Aboriginal catering company Bushlolly specialises in native Australian foods and is putting them together in a particularly creative way for two high tea events as part of the Karijini Experience to be held in the spectacular Pilbara national park from April 14 to 18.
The long table high teas with live music will be held from 2.30pm to 4.30pm on April 15 and 17 in the stretch tent on the Karijini airstrip with tickets costing $80 each.

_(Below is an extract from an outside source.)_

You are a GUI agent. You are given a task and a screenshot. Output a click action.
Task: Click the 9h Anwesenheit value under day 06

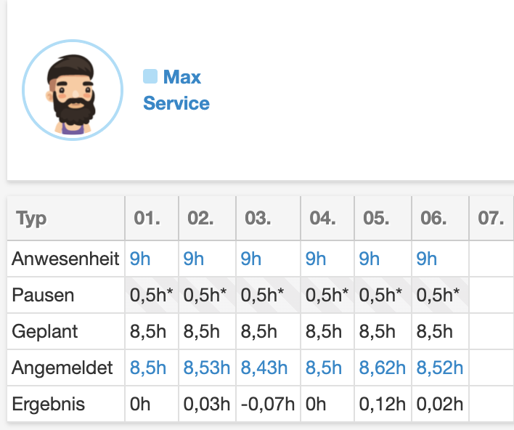(x=427, y=259)

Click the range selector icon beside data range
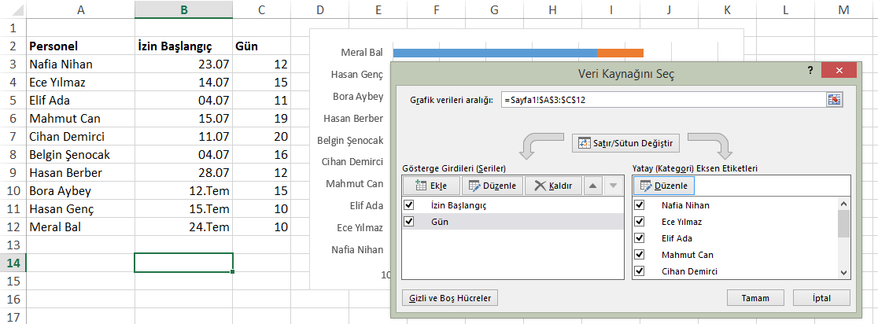pos(834,100)
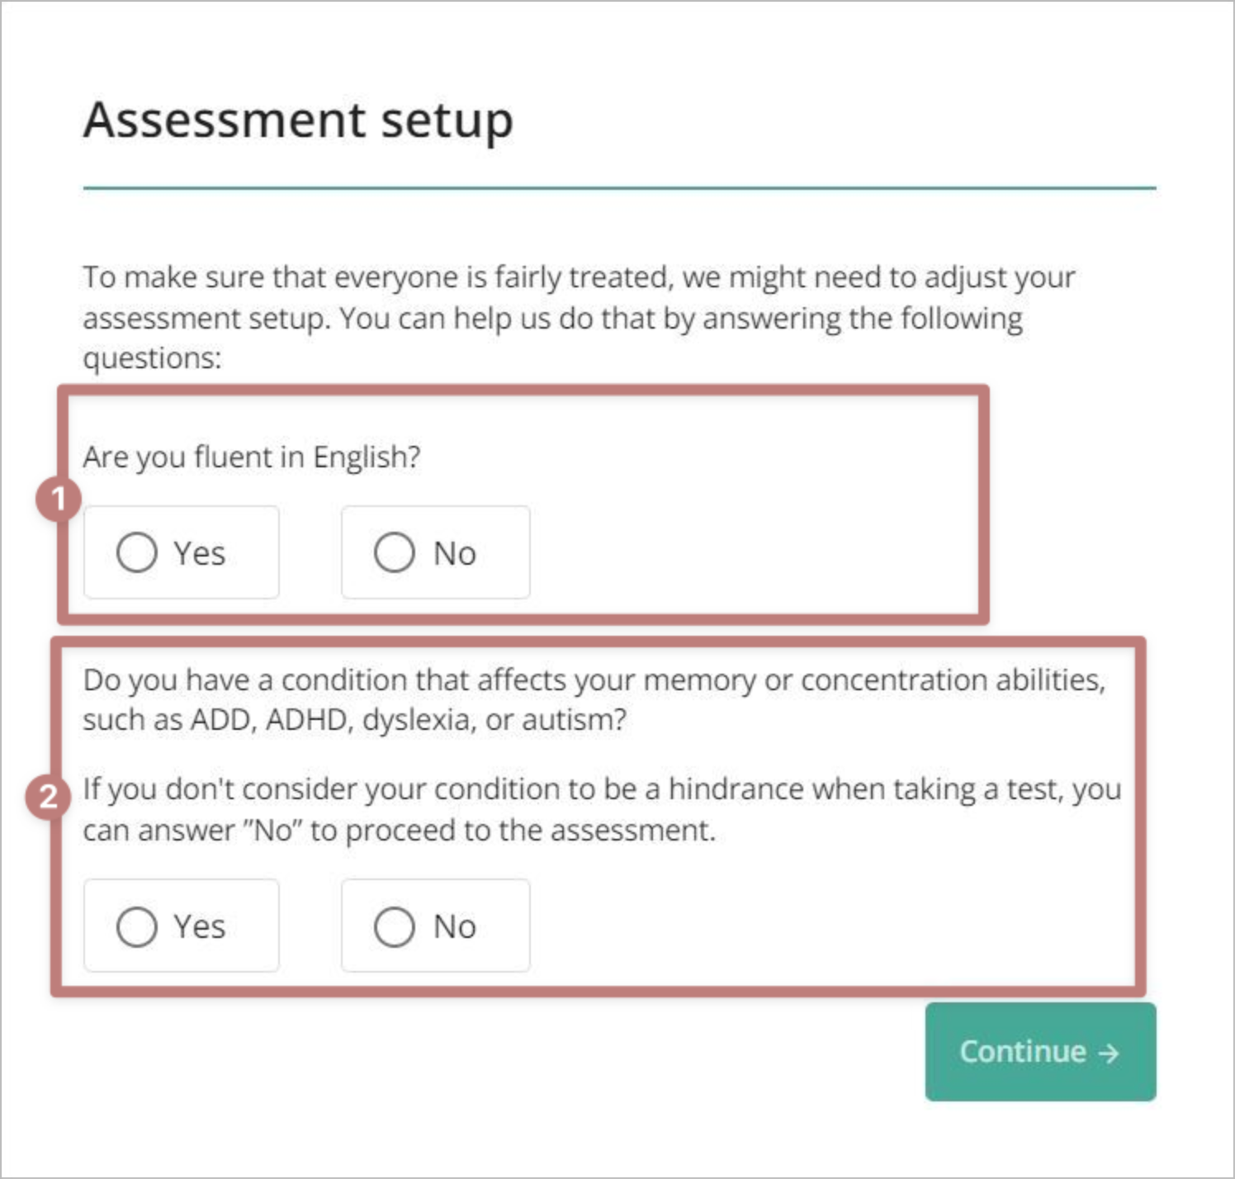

Bushlolly creates some spectacular desserts using native ingredients.
Try this for a menu:
Coconut cream poached chicken with lemon myrtle mayonnaise sandwich; beef and wattleseed meatballs with kutjura relish; chilled Exmouth prawn on a watermelon disk with whipped wild lime avocado, rivermint pesto and garnished with fingerlime pearls; Broome boab cupcakes with boab buttercream frosting; pepperberry and chocolate brownies; along with Bushlolly iced teas in rivermint, lemon myrtle and rosella.
Many of the ingredients being used are grown by Bushlolly at its own farm based in Reddy Creek South Australia.

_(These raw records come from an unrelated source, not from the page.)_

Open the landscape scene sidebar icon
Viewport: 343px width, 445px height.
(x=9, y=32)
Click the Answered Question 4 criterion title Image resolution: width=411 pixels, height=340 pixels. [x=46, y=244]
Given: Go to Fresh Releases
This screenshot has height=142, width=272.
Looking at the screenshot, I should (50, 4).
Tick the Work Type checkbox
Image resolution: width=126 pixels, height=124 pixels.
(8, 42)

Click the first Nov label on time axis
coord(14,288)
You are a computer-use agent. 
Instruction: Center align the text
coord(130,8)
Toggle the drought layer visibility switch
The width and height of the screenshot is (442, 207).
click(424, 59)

One of Bushlolly's staff will MC the event and talk about the range of native ingredients it produces.
The range includes fresh and frozen native food, including fruit, vegetables and fresh herbs.
Cupcakes are on the menu for the Bush Tucker High Tea.
The Bushlolly Café in Karratha is named after gardangu, the local lolly from the wattle tree and forms part of the story of Aboriginal culture the café tells through its food.
Much of the produce is grown at Reedy Creek Nursery in South Australia, a commercial propagating nursery, owned and run by traditional owner from the Yaburara and Yindjibarndi tribes in the Pilbara, Triscilla Holborow.
It aims to promote Australian native food by supporting a network of production sites within traditional Aboriginal communities and providing Indigenous Australians with training and jobs.
Bushlolly wants to create an identifiable Australian cuisine that Australians can be proud of, but also encourages Indigenous people across the generations to take pride in their traditions.
Juicy quandongs are a popular ingredient for Bushlolly delicacies.